Merger or acquisition:

  • In a merger, the boards of directors for two companies approve the combination and seek shareholders approval. After the merger, the acquired company ceases to exist and becomes part of the acquiring company.
  • In a simple acquisition, the acquiring company obtains the majority stake in the acquired firm, which does not change its name or legal structure.

Transferring the assets, liabilities and management to a temporary firm:

  • The assets, liabilities and management of the ‘critical’ financial firm will be handed over to another firm.

Liquidation:

  • Liquidationis the process by which a company (or part of a company) is brought to an end, and the assets and property of the company are redistributed.

Bail in:

  • According to the bail in tool bank’s liabilities can be cancelled or modified to shore up its finances.

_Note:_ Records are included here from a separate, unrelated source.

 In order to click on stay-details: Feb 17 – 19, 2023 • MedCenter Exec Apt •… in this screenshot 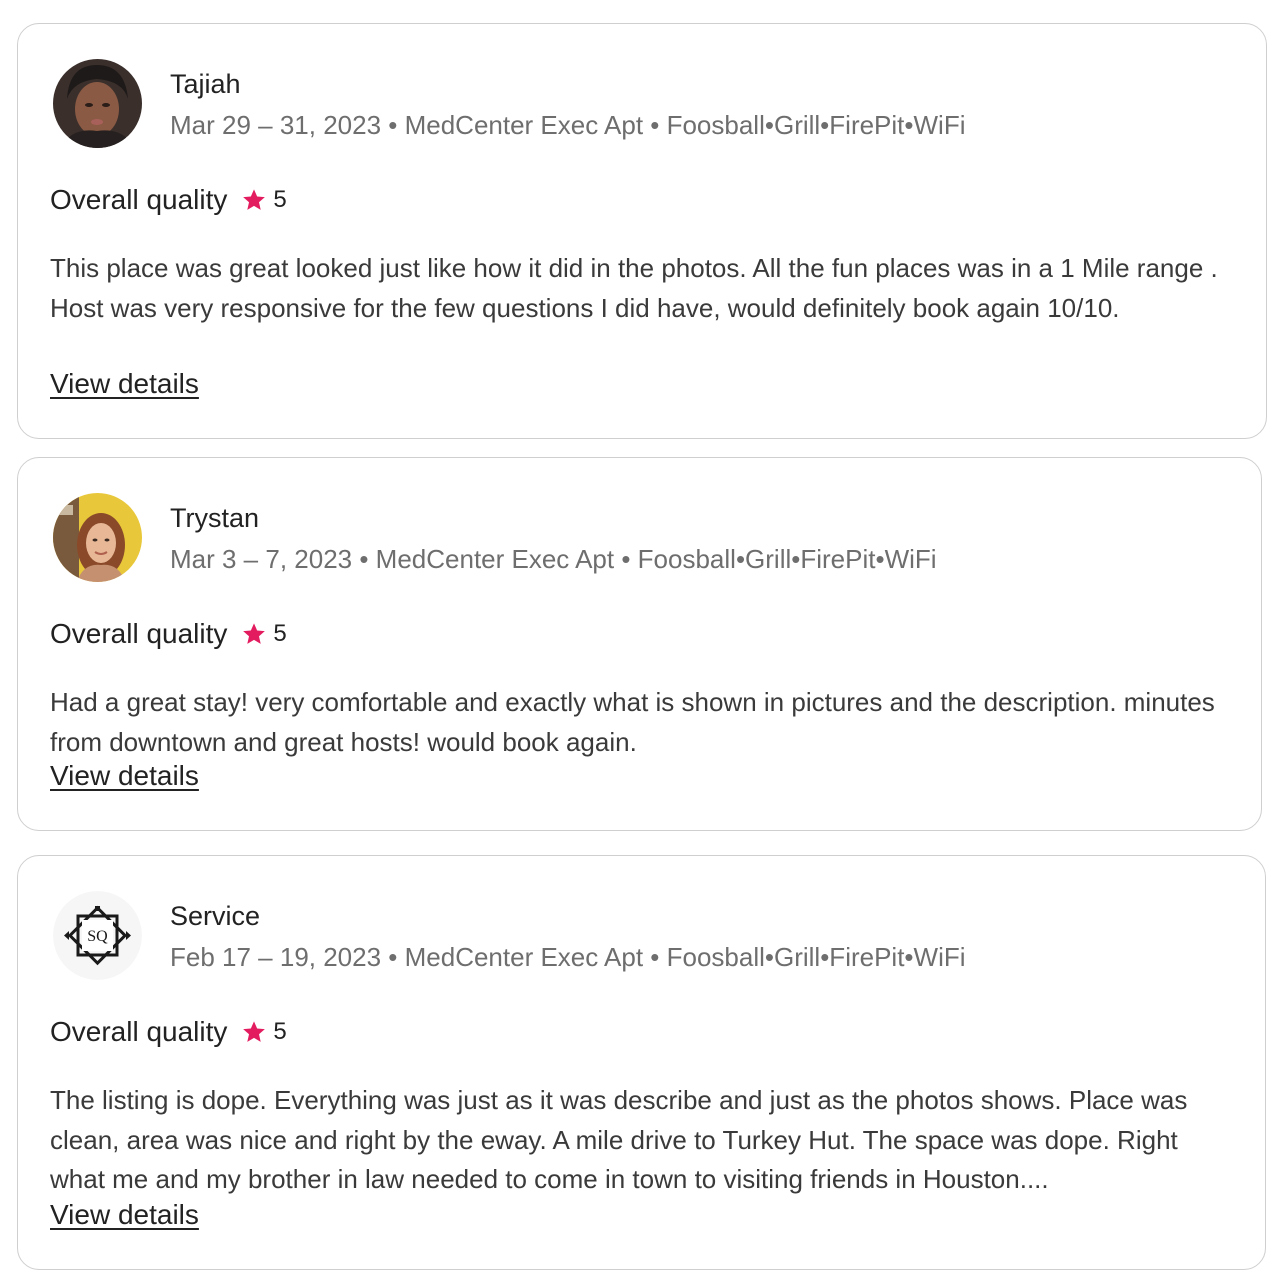, I will do `click(568, 957)`.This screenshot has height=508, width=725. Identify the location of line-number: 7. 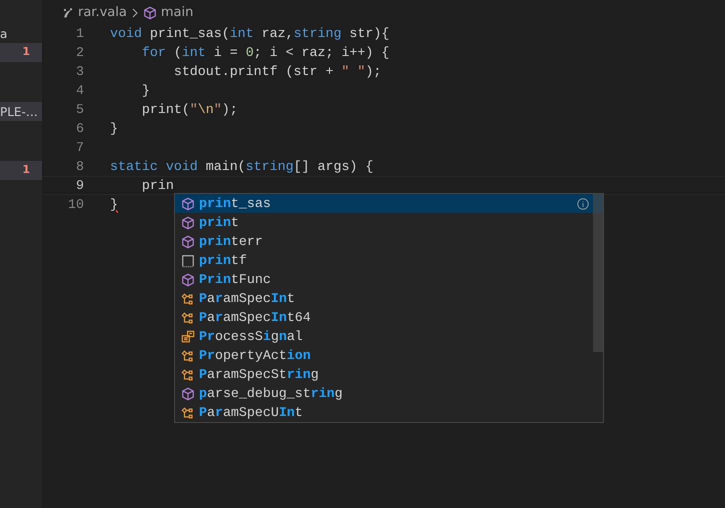
(80, 148). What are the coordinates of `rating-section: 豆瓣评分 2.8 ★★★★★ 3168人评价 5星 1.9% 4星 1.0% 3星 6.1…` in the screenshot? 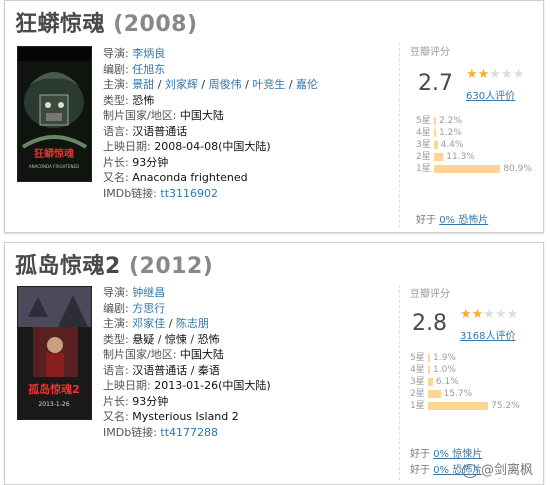 It's located at (470, 382).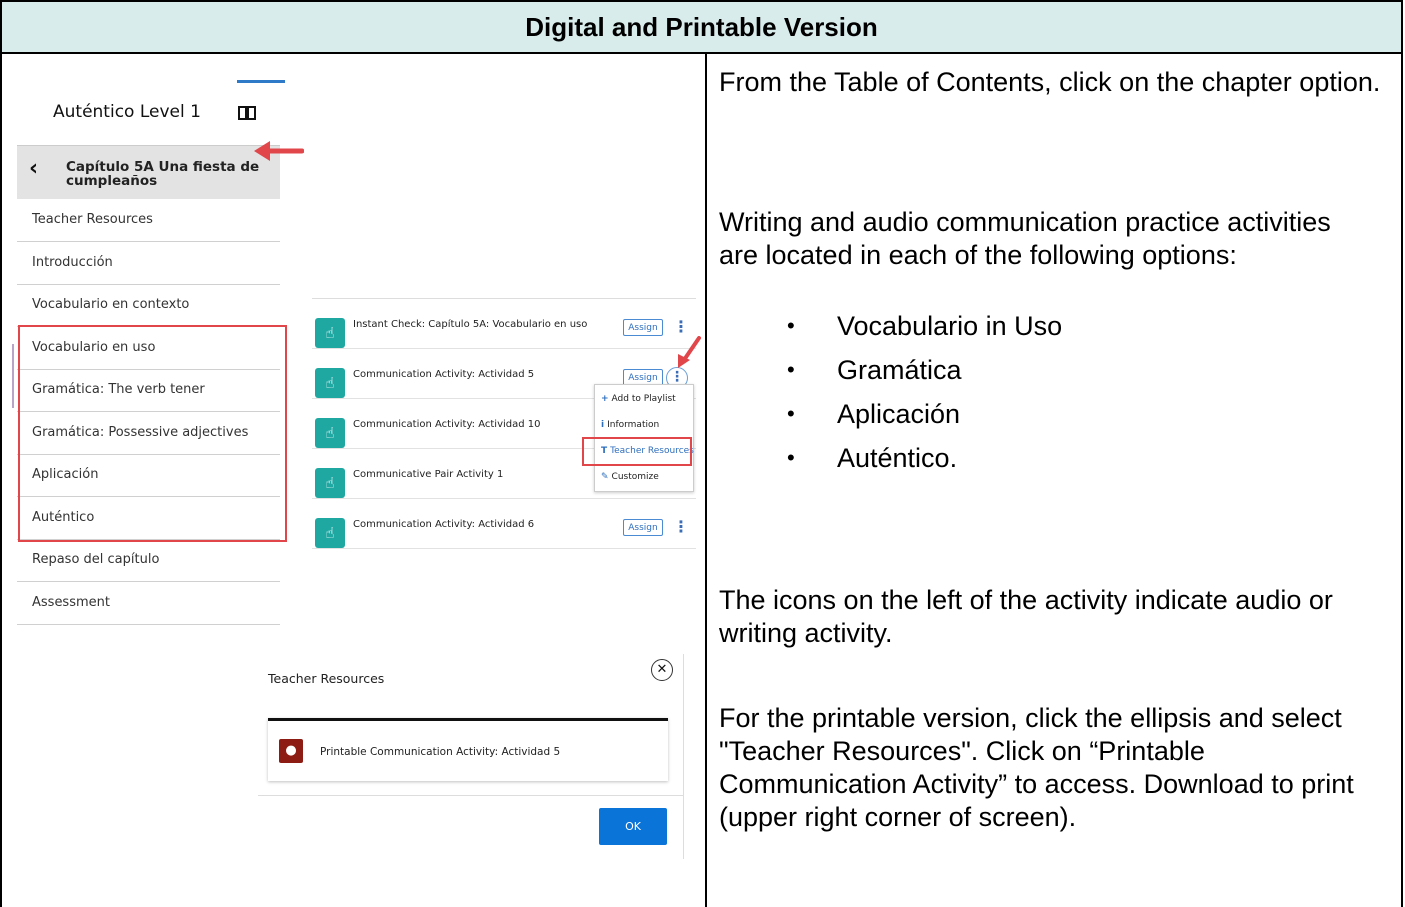 This screenshot has height=907, width=1405. I want to click on close-icon: ✕, so click(662, 670).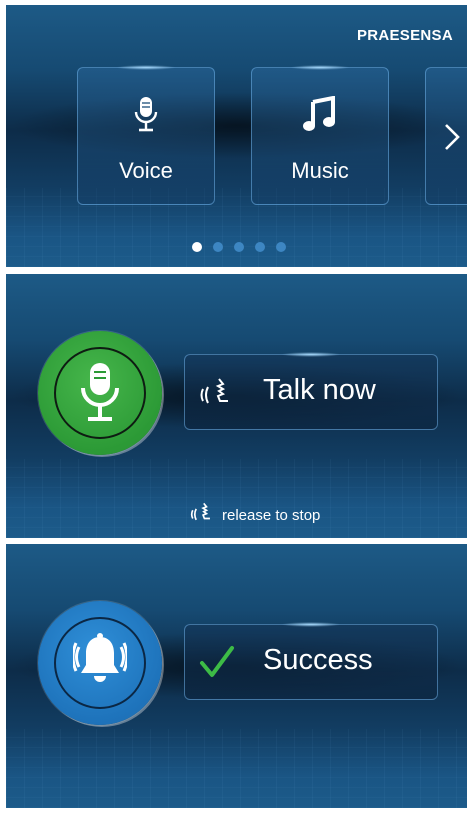 This screenshot has width=473, height=813. What do you see at coordinates (146, 170) in the screenshot?
I see `voice-tile-label: Voice` at bounding box center [146, 170].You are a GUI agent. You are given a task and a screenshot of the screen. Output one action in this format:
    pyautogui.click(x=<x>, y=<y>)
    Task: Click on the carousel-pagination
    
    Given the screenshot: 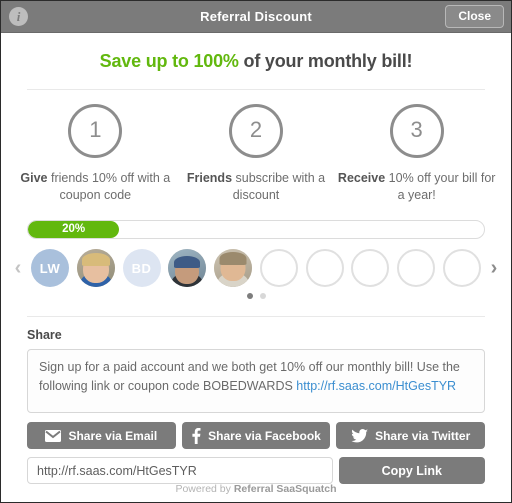 What is the action you would take?
    pyautogui.click(x=256, y=296)
    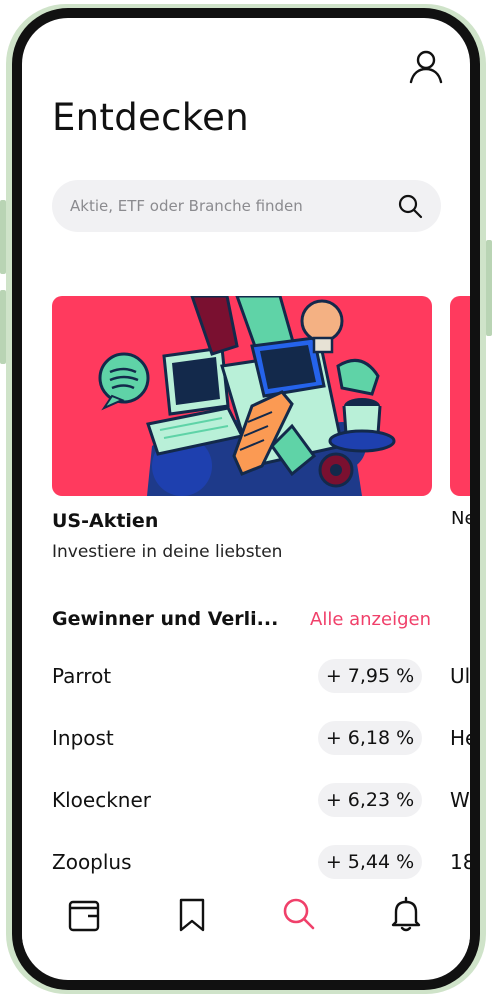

Current status of the Bill:

December – 2017:

  • The Financial Resolution and Deposit Insurance Bill, 2017 (FRDI Bill), is presently under the consideration of the Joint Committee of the Parliament.
  • The Joint Committee is consulting all the stakeholders on the provisions of the FRDI Bill.
  • Certain confusions have been expressed in the media regarding “bail-in” provisions of the FRDI Bill.

January – 2018:

  • The government issued a clarification on the Financial Resolution and Deposit Insurance Bill’s “bail-in” provision.
  • According to the government the “bail-in” clause will not be used for public sector banks (PSBs).
  • The “bail-in” clause can only be used in private banks, and that too only if the customers allow it.
  • Furthermore, the use of the “bail-in” clause by the Resolution Corporation will be subject to government scrutiny and parliamentary oversight.
  • In the event of a “bail-in”, the Resolution Corporation will have to ensure that depositors get back at least as much money as they would have if the bank had been liquidated.
  • The claims of uninsured depositors (that is, beyond 1 lakh) would be given precedence over the claims of unsecured creditors and government dues.